Skip to content

Latest commit

 

History

History
47 lines (27 loc) · 5 KB

cleaningformapping.md

File metadata and controls

47 lines (27 loc) · 5 KB

Cleaning data (for mapping)

Food Standards Agency (FSA) data is a great way to get started with mapping - and cleaning. Here's how to use Open Refine to fetch, combine and clean that data - and then map it.

Install Open Refine

First, download and install Open Refine from the official website. Open it up - it should open in a browser at http://127.0.0.1:3333/ - this is like an address pointing at your own computer rather than the web: you do not need to be connected to the internet to use it.

Fetching (and combining) FSA data in Open Refine

Open Refine is one of the easiest ways to import and convert data from formats like XML and JSON into a spreadsheet you can analyse using Excel or Google Sheets.

  1. Find some data for your area on the Food Hygiene rating data API page - this will be in XML format
  2. Follow the tutorial I've written on the Online Journalism Blog here

You can download and combine multiple XML files by adding more URLs (in separate boxes).

For a JSON example look for a petition of interest on the UK Government's petitions website. Click on the petition page. At the bottom of each petition page should be a link to Get petition data (json format) - you can copy the URL for that page and use it to import the data into Open Refine in the same way.

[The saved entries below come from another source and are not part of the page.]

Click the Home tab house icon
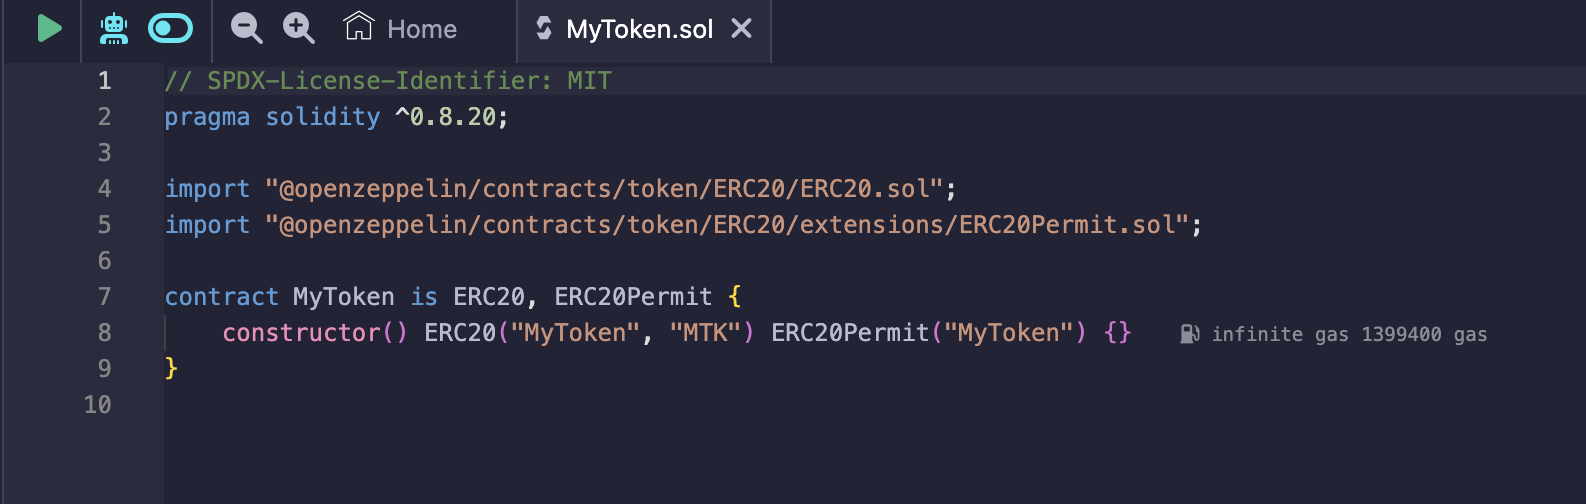The width and height of the screenshot is (1586, 504). [x=358, y=27]
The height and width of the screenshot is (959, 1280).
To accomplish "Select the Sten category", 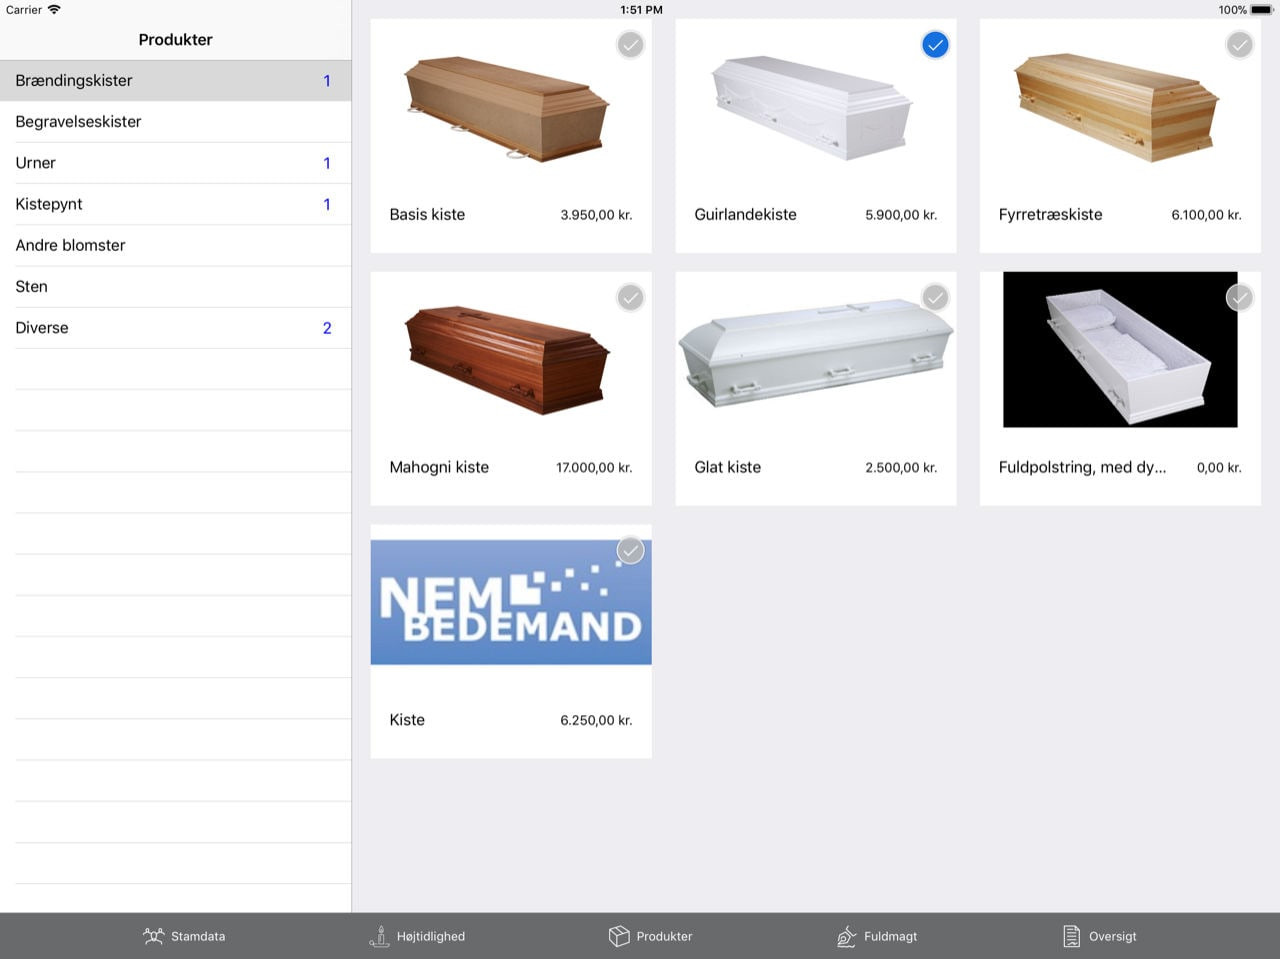I will click(176, 287).
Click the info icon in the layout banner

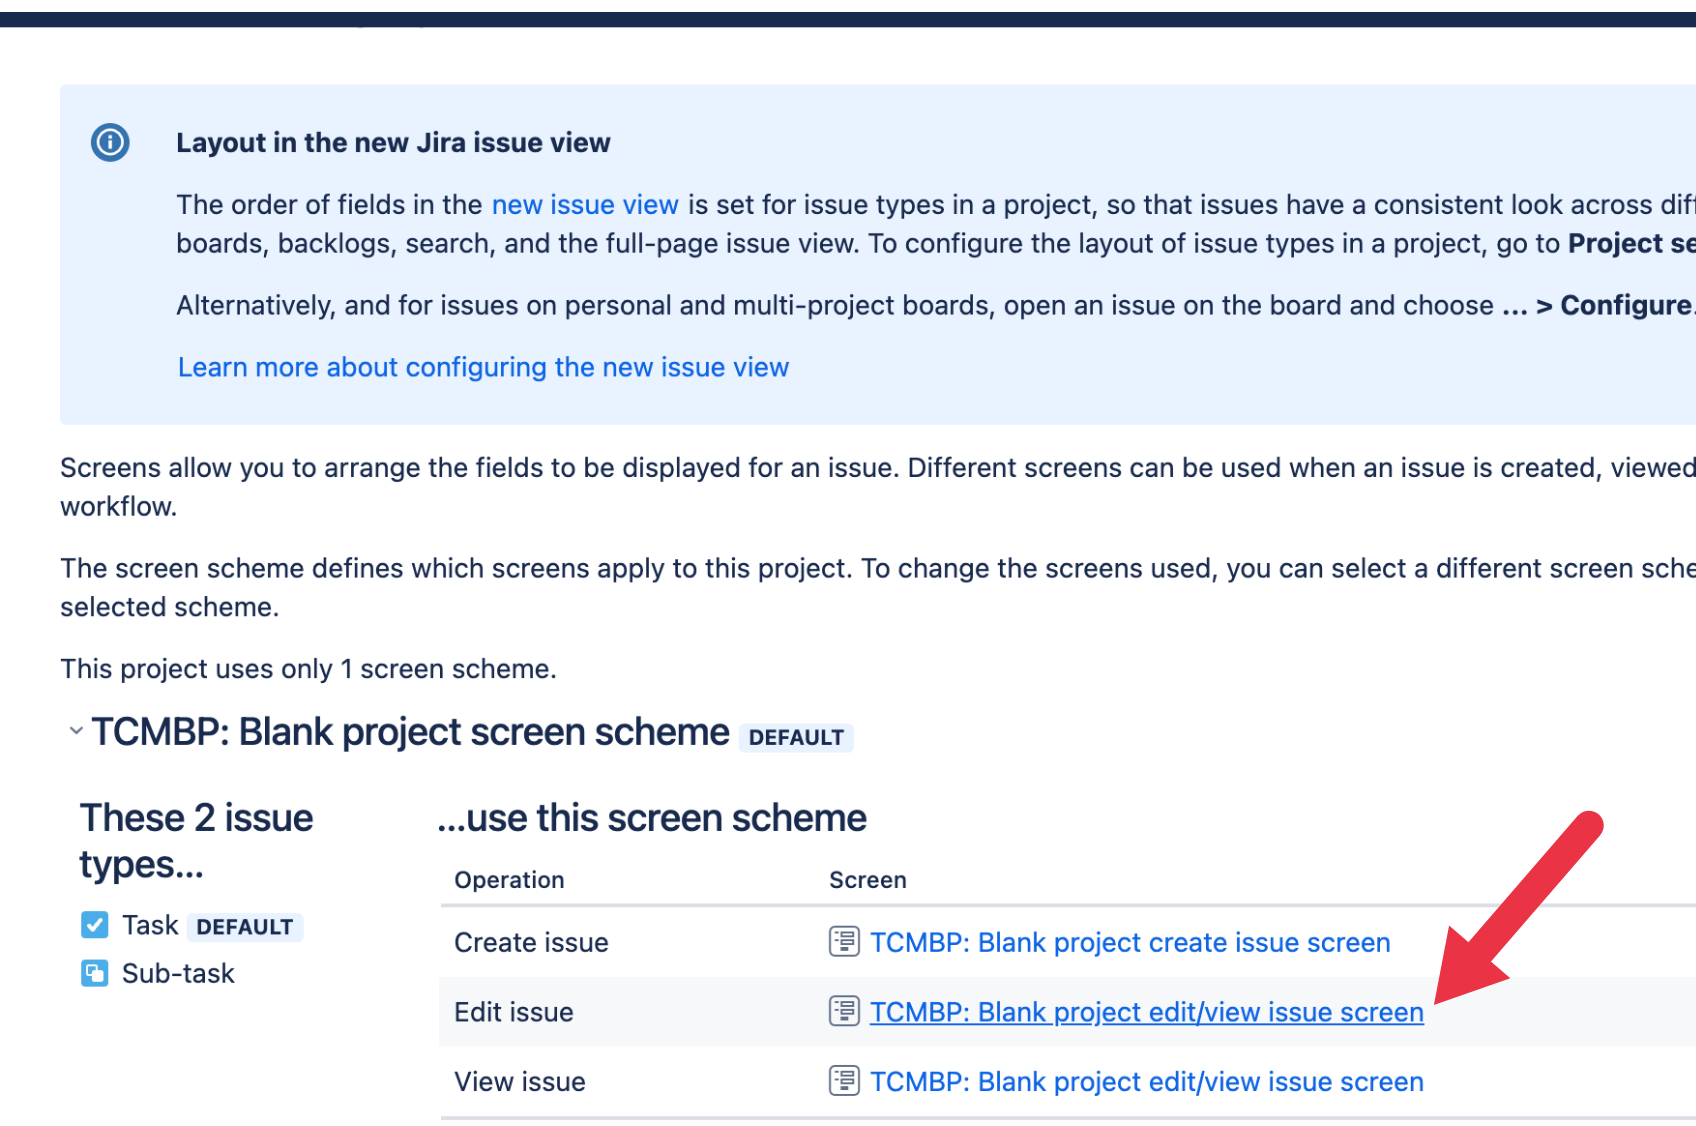[x=110, y=143]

Converting XML to CSV if Open Refine won't connect to the web

Depending on your setup, Open Refine may not be able to connect properly to the web to fetch the files. In that case you can download the files to your computer (try the Firefox extension DownThemAll), and then upload them all to a new Refine project from there.

Converting XML to CSV if Open Refine won't cooperate

If the above doesn't work, you can also use online XML to CSV converters: this one handles the FSA files well and will fetch from a URL too. You can then download a CSV version of the XML data, and combine those in Refine.

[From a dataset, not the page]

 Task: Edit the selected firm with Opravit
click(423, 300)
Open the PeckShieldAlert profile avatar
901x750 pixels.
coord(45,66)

The disadvantage of this approach is that you will have to convert each file separately, whereas downloading all the files locally and using Open Refine means you can convert and combine at the same time.

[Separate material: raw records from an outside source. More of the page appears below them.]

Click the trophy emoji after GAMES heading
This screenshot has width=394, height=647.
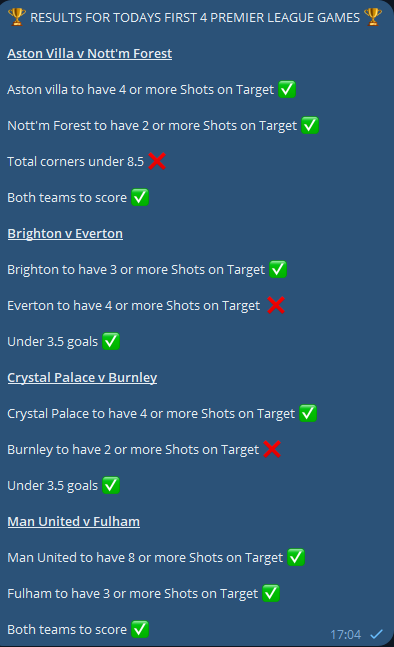[x=373, y=17]
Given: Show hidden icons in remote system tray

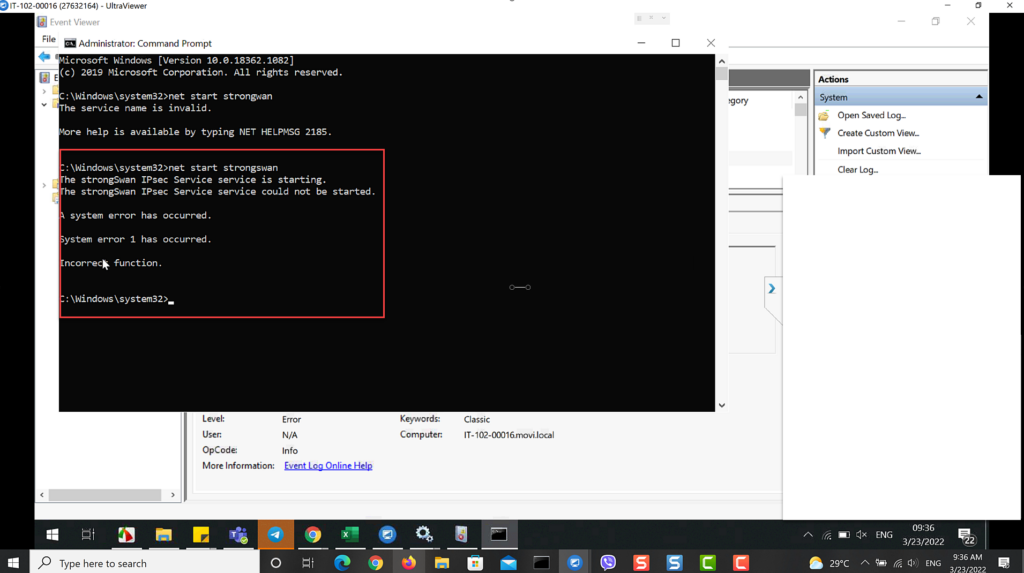Looking at the screenshot, I should (x=808, y=535).
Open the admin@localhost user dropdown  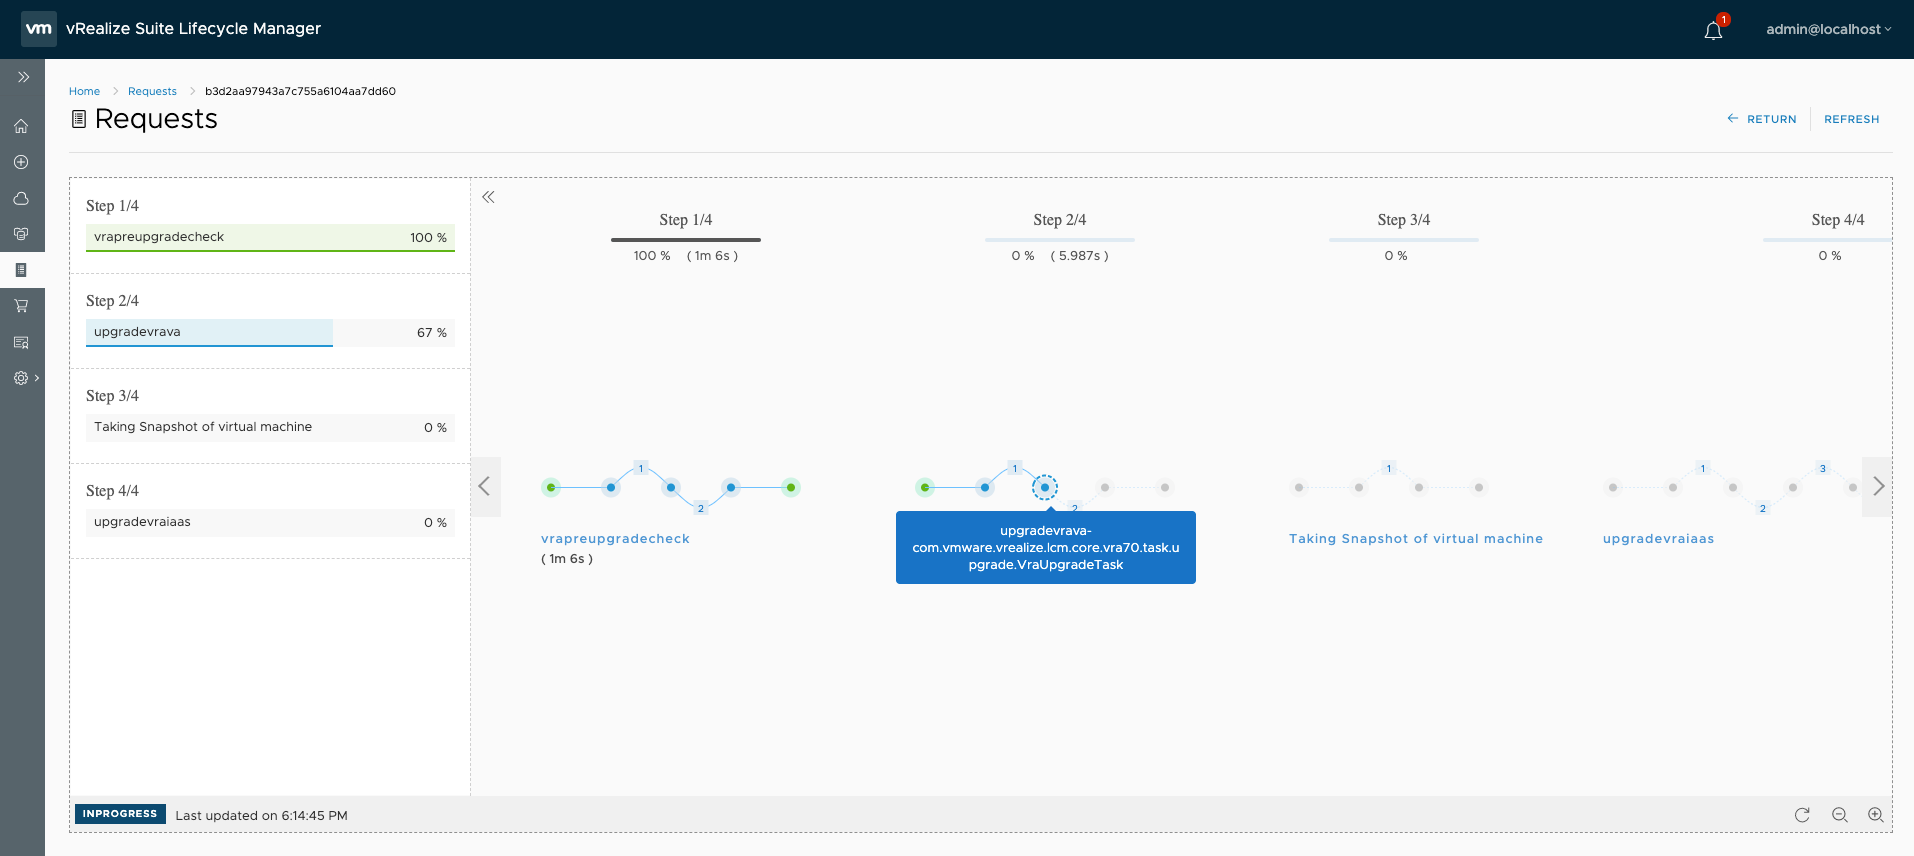[x=1828, y=29]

'Clustering': fixing misspellings of the same thing

Food hygiene data is a particularly good example to demonstrate another feature of Open Refine.

Like a lot of data, the food hygiene data isn't as consistent as it could be: sometimes McDonalds has an apostrophe, sometimes not; sometimes it's WHSmith, sometimes W H Smith, and sometimes WH Smith. If you're trying to find out how many takeaways there are, your pivot table will be treating each of those as separate entities.

Open Refine has a built-in method for detecting entries that are similar enough that there's a good chance it's just a different spelling of the same thing: it's called clustering. Here's how to do it.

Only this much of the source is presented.